17 April 2013

The 90 Percent Solution

Economic growth slows when public debt passes a threshold of 90% of GDP.

This factoid (or as economist prefer "stylised fact") had become part of the armoury of those defending austerity. It is now officially nonsense.

The idea came from a paper by Reinhart and Rogoff, the authors of an acclaimed book on financial crises, This Time Is Different: Eight Centuries of Financial FollyThe 90% myth however is from a different paper. That paper has recently been found to contain some errors of arithmetic which when corrected makes the 90 threshold disappear.

The paper has been criticised before, for example by Krugman , but now it is discredited. However I have always argued that the methodology, or the logic, was flawed. The two economists examined a vast dataset of countries with various levels of debt to GDP ratios. Here is how I explained the error of logic in an earlier post:
The paper simply slices the data into four sets where the debt ratio is below 30%, 30%-60%, 60%-90% and above 90% and then compares median and mean growth rates. So the 90% "threshold" is manufactured by the methodology. It does not emerge from the data.
In other words they chose 90% and so cannot conclude that 90% is a threshold.
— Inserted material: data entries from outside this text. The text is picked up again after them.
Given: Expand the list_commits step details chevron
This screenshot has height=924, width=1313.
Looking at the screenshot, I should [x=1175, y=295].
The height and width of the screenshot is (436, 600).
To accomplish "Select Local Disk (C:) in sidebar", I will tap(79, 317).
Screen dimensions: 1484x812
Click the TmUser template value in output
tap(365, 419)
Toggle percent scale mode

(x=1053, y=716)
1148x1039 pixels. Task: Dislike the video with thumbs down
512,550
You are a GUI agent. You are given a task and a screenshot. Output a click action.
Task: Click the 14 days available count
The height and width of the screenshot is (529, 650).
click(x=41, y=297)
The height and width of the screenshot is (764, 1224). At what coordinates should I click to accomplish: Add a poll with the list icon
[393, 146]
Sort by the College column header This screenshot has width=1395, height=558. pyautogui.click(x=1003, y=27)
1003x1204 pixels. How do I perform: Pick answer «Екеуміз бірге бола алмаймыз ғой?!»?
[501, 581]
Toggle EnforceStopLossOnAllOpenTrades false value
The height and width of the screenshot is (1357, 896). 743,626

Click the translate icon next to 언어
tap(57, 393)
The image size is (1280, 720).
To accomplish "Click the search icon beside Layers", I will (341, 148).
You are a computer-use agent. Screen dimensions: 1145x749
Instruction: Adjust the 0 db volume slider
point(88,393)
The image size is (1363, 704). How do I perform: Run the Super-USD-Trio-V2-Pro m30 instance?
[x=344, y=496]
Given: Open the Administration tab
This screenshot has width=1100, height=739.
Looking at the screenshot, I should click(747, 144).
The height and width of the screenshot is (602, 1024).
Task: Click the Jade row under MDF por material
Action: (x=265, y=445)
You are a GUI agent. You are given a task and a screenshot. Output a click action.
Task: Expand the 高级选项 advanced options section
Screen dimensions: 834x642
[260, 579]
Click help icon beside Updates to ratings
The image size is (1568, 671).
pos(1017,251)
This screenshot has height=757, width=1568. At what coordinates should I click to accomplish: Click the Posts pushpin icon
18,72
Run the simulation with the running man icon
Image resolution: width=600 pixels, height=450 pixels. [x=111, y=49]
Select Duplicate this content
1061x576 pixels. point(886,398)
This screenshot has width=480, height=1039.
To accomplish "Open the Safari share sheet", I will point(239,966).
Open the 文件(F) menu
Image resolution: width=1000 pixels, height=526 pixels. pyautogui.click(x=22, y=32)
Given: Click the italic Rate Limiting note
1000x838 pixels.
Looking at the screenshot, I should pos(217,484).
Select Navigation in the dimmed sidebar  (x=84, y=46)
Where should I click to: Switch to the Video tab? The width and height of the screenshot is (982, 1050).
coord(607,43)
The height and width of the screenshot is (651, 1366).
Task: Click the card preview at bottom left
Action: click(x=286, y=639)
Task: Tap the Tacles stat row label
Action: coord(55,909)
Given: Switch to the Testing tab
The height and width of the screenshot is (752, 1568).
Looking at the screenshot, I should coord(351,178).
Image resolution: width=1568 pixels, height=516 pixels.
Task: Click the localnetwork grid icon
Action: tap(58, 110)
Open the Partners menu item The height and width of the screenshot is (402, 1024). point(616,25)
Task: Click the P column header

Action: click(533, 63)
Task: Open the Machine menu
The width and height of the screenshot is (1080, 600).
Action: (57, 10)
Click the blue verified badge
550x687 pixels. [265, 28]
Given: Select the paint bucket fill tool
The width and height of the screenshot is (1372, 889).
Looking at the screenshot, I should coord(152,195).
As an error of logic it is known as petitio principii or begging the question or a circular argument. What if they had cut the date into 20 % chunks instead. Would we have had an 80% threshold or a 100% threshold?

Indeed looking at the footnotes of the original paper we find that the authors were aware of this problem, (although it didn't prevent them boldly stating their conclusion):
The four “buckets” encompassing low, medium-low, medium-high, and high debt levels are based on our interpretation of much of the literature and policy discussion on what is considered low, high etc debt levels. ... Sensitivity analysis involving a different set of debt cutoffs merits exploration ...
At last, the notion of a threshold can be junked because of a mistake in a speadsheet. But don't let that put you off the book. It is in a different class altogether.